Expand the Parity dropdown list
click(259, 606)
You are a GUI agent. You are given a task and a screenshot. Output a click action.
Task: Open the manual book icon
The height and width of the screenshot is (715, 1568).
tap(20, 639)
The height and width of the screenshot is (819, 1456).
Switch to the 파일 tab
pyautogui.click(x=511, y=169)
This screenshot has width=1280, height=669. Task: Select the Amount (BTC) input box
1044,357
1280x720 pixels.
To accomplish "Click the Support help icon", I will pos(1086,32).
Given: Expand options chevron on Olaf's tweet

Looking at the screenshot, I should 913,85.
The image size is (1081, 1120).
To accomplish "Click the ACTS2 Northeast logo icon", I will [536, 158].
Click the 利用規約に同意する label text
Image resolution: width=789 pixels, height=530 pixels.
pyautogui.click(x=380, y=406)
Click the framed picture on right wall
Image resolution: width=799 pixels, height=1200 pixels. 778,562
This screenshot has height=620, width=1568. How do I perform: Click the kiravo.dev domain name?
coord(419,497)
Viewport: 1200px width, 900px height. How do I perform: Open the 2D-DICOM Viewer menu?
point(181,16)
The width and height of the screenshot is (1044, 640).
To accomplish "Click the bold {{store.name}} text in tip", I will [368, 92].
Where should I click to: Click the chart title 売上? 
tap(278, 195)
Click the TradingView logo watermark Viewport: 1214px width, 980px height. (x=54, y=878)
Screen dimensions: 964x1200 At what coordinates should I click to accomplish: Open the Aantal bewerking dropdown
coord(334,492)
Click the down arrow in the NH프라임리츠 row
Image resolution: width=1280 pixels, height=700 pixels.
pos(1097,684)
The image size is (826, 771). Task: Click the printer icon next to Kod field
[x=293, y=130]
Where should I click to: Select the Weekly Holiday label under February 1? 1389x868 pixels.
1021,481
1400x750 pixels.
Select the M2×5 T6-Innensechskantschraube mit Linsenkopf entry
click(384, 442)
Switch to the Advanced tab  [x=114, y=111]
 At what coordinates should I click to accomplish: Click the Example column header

YOUR TASK | In everything from the line containing "Click the 利用規約に同意する label text" down to the end of the entries, swap "coordinates" for "position" and leave the rest unchanged. Give back only those lines.

ANSWER IN FULL |
Click the 利用規約に同意する label text
Image resolution: width=789 pixels, height=530 pixels.
pyautogui.click(x=380, y=406)
Click the framed picture on right wall
Image resolution: width=799 pixels, height=1200 pixels. 778,562
This screenshot has height=620, width=1568. How do I perform: Click the kiravo.dev domain name?
coord(419,497)
Viewport: 1200px width, 900px height. How do I perform: Open the 2D-DICOM Viewer menu?
point(181,16)
The width and height of the screenshot is (1044, 640).
To accomplish "Click the bold {{store.name}} text in tip", I will [368, 92].
Where should I click to: Click the chart title 売上? 
tap(278, 195)
Click the TradingView logo watermark Viewport: 1214px width, 980px height. (x=54, y=878)
Screen dimensions: 964x1200 At what position should I click to accomplish: Open the Aantal bewerking dropdown
coord(334,492)
Click the down arrow in the NH프라임리츠 row
Image resolution: width=1280 pixels, height=700 pixels.
pos(1097,684)
The image size is (826, 771). Task: Click the printer icon next to Kod field
[x=293, y=130]
Where should I click to: Select the Weekly Holiday label under February 1? 1389x868 pixels.
1021,481
1400x750 pixels.
Select the M2×5 T6-Innensechskantschraube mit Linsenkopf entry
click(384, 442)
Switch to the Advanced tab  [x=114, y=111]
 At what position should I click to accomplish: Click the Example column header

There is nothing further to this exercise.